Governor Hickenlooper deserves credit for acting swiftly to get control over the 10 gubernatorial appointees. He's required them to reapply for their jobs if they wish to remain in office, file conflict of interest statements, and obtain approval of all purchases or contracts above $5,000.

But what about the other counties? There is no reason to believe that the 10 gubernatorial appointees are the only ones with ethics issues.

In fact, Ethics Watch filed a complaint last year against the Public Trustees Association of Colorado for violating the Amendment 41 gift ban by using corporate dollars to pay for Black Hawk hotel rooms for 32 public trustees, resulting in the largest fine imposed to date by the Independent Ethics Commission.

Almost all of the trustees who accepted the free hotel room were elected county treasurers, who serve as the public trustee in 52 of Colorado's counties.

Part of the problem is that Colorado has four different systems for appointing public trustees. In addition to the 10 appointed by the governor and the 52 who are also the elected county treasurers, in Denver the elected clerk and recorder is the public trustee, and in the City and County of Broomfield, the public trustee is the city's revenue manager, an employee of Broomfield's finance department. With each of these systems comes different oversight. In Denver and Broomfield, the public trustee's office operates in the same manner as other city and county agencies.

The 10 gubernatorial appointees will now operate under close supervision from the governor's office. As for the other 52 counties, a new law requires trustees to submit budgets for review (but not approval) by county commissioners, but does little else to improve oversight of those trustees.

It's safe to say that, were Colorado to invent a public trustee system for the first time today, we would not choose this patchwork system.

Searching for a better alternative, Peggy Foley, who was the Public Trustee for Pueblo County under Republican Governor Bill Owens, pointed out that there is not much policy work being done in public trustees' offices. Mostly the office processes foreclosure paperwork, the idea being that having a public trustee involved in the process is superior to handling all foreclosures through the courts as in some states, or letting banks handle foreclosure paperwork themselves through a "private trustee" system in other states. The actual work of the public trustees' offices is handled mostly by staff whose work has not come into question in any of the recent scandals.

THE TASKS
**a.** According to the passage on Colorado's public trustees, what are the different ways a county's public trustee is filled? List each one.
**b.** Carry the passage on Colorado's public trustees forward with a few more paragraphs, starting right after its final sentence.
The lines after this passage are not needed for anything here.

ENTRIES SUPPLIED

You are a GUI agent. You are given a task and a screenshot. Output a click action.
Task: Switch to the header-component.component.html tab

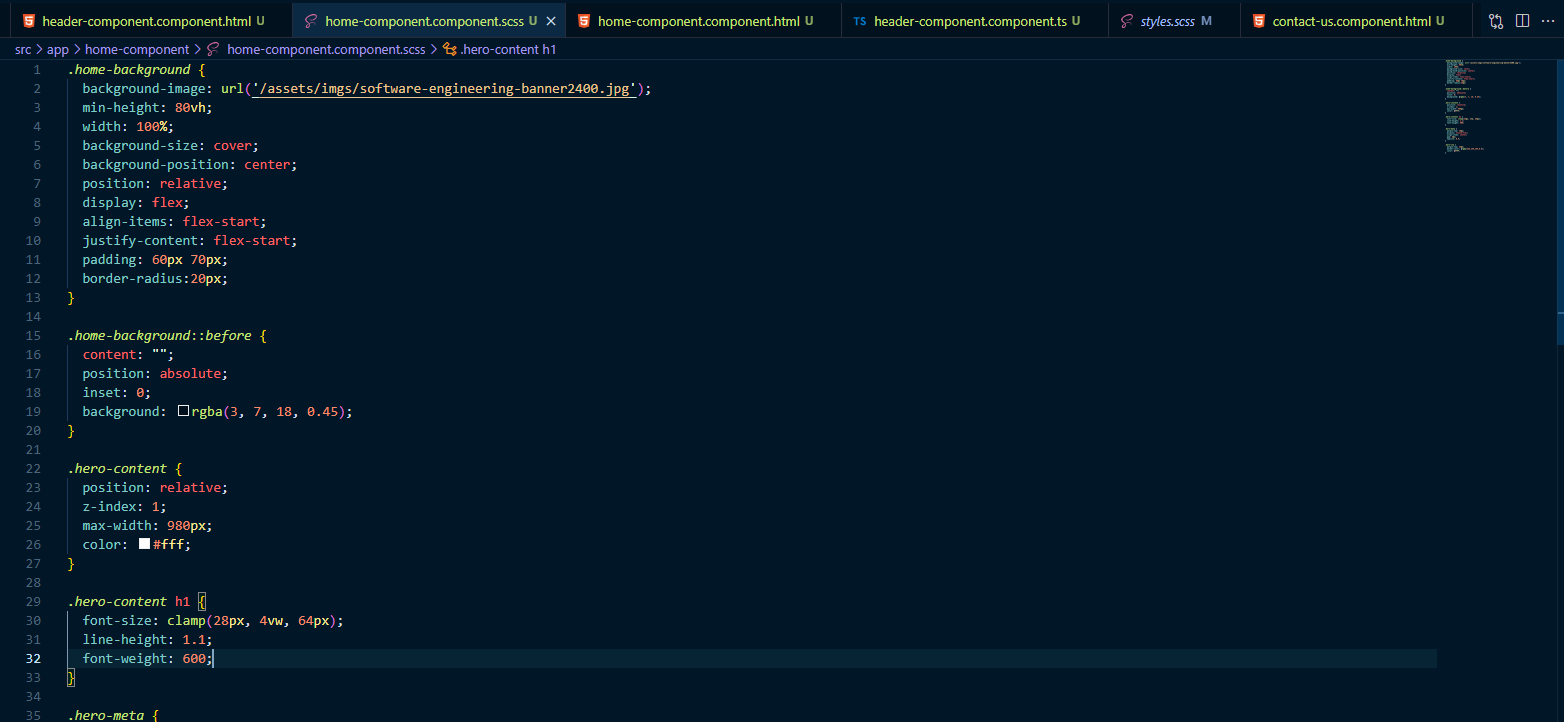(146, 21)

...

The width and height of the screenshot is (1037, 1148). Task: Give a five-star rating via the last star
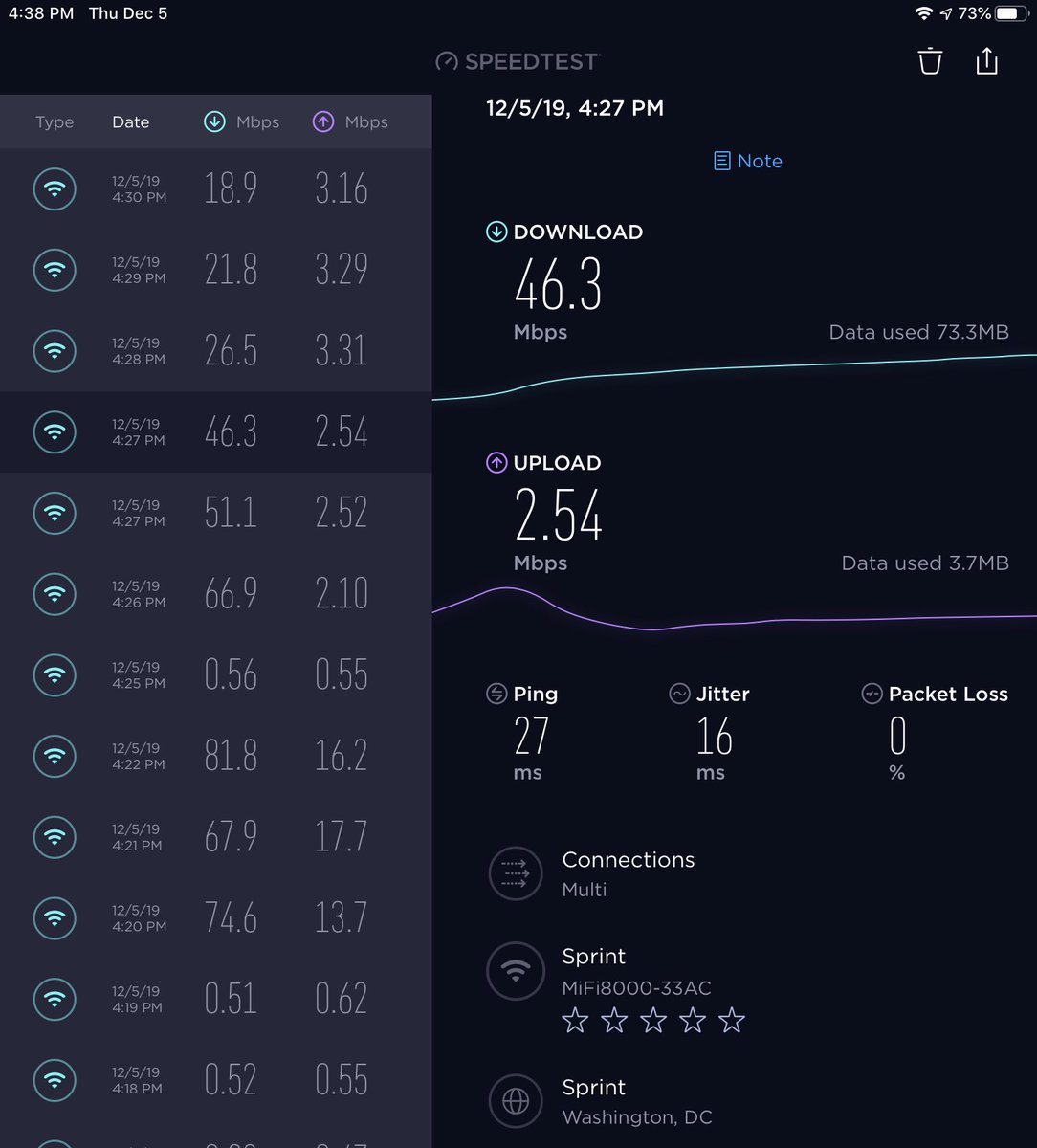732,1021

ANSWERS FOR THE TASKS
**a.**
- Appointment by the governor, which covers 10 public trustees.
- The elected county treasurer serving as public trustee, which is the case in 52 counties.
- In Denver, the elected clerk and recorder.
- In the City and County of Broomfield, the city's revenue manager, an employee of Broomfield's finance department.

**b.**
The real problem is that in most counties the public trustee position is either a political appointment or an elected official, not necessarily a professional administrator. Put that together with the lack of oversight and the access public trustees have to a fund consisting of fees paid by property owners who pay off their mortgages or collected from proceeds of a foreclosure sale. Though not tax money, these fees are public funds and need to be treated as such.

Ms. Foley recommends that public trustees be full time employees hired by a county based on qualifications rather than appointed or elected. Under this proposal, trustees could be part of the finance office, as is already done in Broomfield, or under the county treasurer. A third possibility is that the county clerk and recorder could hire the trustee, since the work is closely related to maintaining real property records that is already a clerk and recorder responsibility. Other options, such as extending the requirements the governor has imposed on his appointed trustees to the county treasurers, should be considered.

These different options deserve careful study by our legislators. When the new legislature convenes in January, let's hope they can work with the governor to come up with a solution that will bring the public trustee system into the 21st century.